Search has evolved beyond just finding a list of links. We’ve moved toward the world of “discovery,” where results are personalized, predictive, and visual. The transformation began with Google’s birth in the late 1990s and has continued through the rise of Amazon, social media, and YouTube as powerful search platforms in their own right. Search is no longer a passive act.

People search for everything from product ideas to specific how-to guides to find inspiration and information. This has changed the very nature of what people find when they search, with visual content, videos, and personalized recommendations now taking center stage.

The companies that dominate AI search results over the next 24 months will establish competitive moats that take years to erode.
— Enova Briefing Note • May 2026

Chapter 2

What is AI Search Optimization?

AI Search Optimization is the practice of creating and managing your digital content so that large language models (LLMs) can find, process, and ultimately recommend your brand to users. It involves understanding how AI search engines and LLMs work, and then optimizing your content so it’s easily discoverable and relevant to the user’s intent.

Key elements of AI Search Optimization include:

  1. 01

    Relevance signals: Content that is well-structured and relevant to a user’s search query will be more discoverable.

  2. 02

    Context: Providing context about your brand, products, and services helps LLMs understand your brand and its offerings better.

  3. 03

    Multi-modal content: Using a variety of content formats, such as text, images, and video, can help you reach a wider audience.

  4. 04

    Trust and authority: Content from trusted sources is more likely to be recommended by LLMs.

Chapter 3

How LLMs Reshape Discovery

Large Language Models (LLMs) like GPT-4 and Claude are fundamentally changing how we find information. They are trained on a massive amount of data, and they can understand and generate human-like text. This allows them to provide more personalized and relevant search results than traditional search engines.

LLMs are also able to understand the context of a user’s query, which allows them to provide more relevant and useful results. For example, if a user searches for “best running shoes for flat feet,” an LLM could provide a list of shoes that are specifically designed for flat feet, as well as information on how to choose the right shoes.

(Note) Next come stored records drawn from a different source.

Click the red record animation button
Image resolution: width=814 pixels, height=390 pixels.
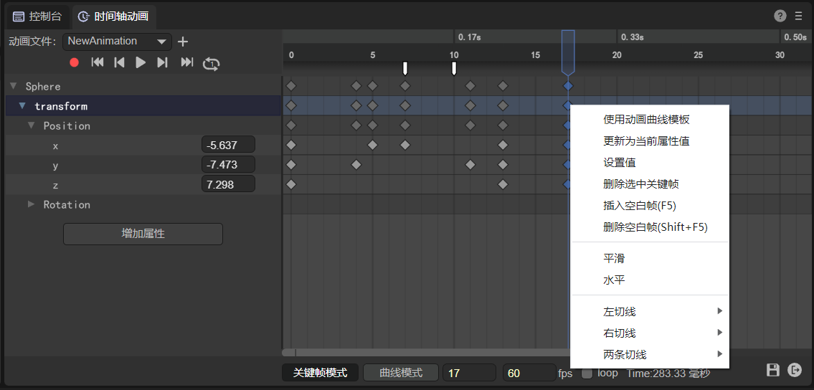pos(74,63)

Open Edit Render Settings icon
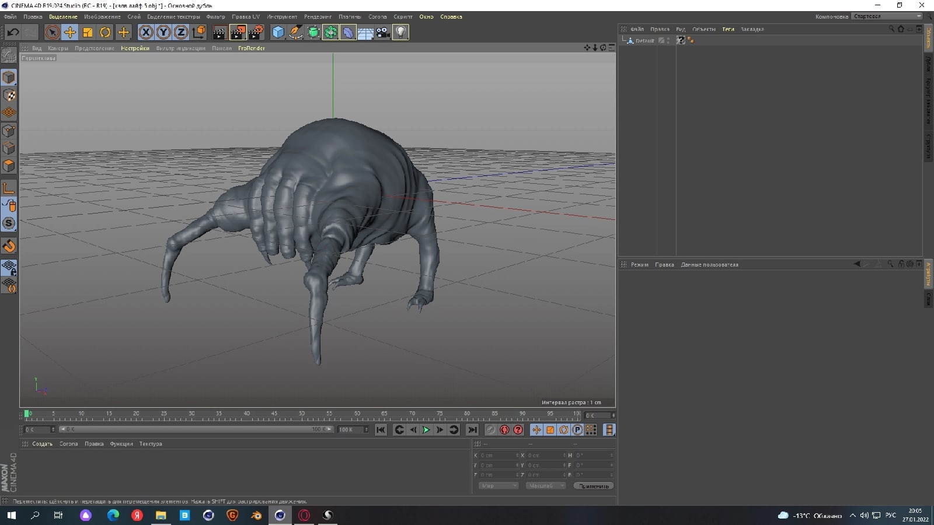point(256,32)
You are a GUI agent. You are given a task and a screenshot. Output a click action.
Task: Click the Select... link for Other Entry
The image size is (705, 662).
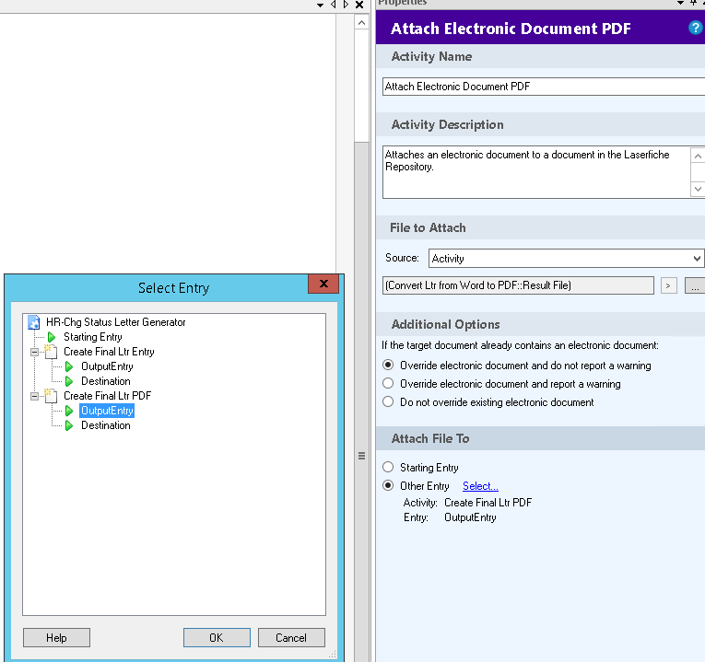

A person researching in a library
Be the answer Large language models reach for.

Chapter 4

Strategies to Stay Relevant

To stay relevant in the age of AI search, businesses need to adapt their content strategies. Some key strategies include:

Strategy 01

High-quality content

Informative content that genuinely answers user questions is the new baseline.

Strategy 02

Long-tail keywords

Specific, conversational queries map naturally to how people speak to LLMs.

Strategy 03

Structured data

Schema markup helps LLMs interpret your content and improves visibility.

Strategy 04

User intent

Understand the why behind a query — relevance is no longer keyword-deep.

Chapter 5

How to Optimize Content for LLMs

The tactical playbook for LLM optimization differs from traditional SEO in important ways. Content must be structured for comprehension, not just crawlability. Every page should clearly answer a specific question, provide supporting evidence, and link to related authoritative content on your site.

At Enova, we’ve seen clients achieve a 55% increase in web-generated leads within five months by implementing a structured AEO strategy alongside traditional SEO. The compound effect is significant: as AI models increasingly cite your content, your traditional search rankings also benefit from the authority signals generated.

“We don’t optimize for algorithms. We optimize for understanding. When AI models comprehend what you do and who you serve, the recommendations follow.”
— Nuria Casanova, Founding Partner • Enova

Chapter 6

The Future of Search

The trajectory is clear. Within three years, the majority of B2B discovery will involve an AI intermediary — whether as the primary search interface or as an augmentation layer on top of traditional search. Industrial organizations that build their AI search presence now will compound their advantage over competitors who wait.

The first-mover advantage in AEO is substantial. AI models develop persistent associations between topics and recommended entities. Once your organization is established as the authoritative source in your domain, displacement requires significantly more effort from competitors. The time to act is not when AI search becomes dominant. It’s before.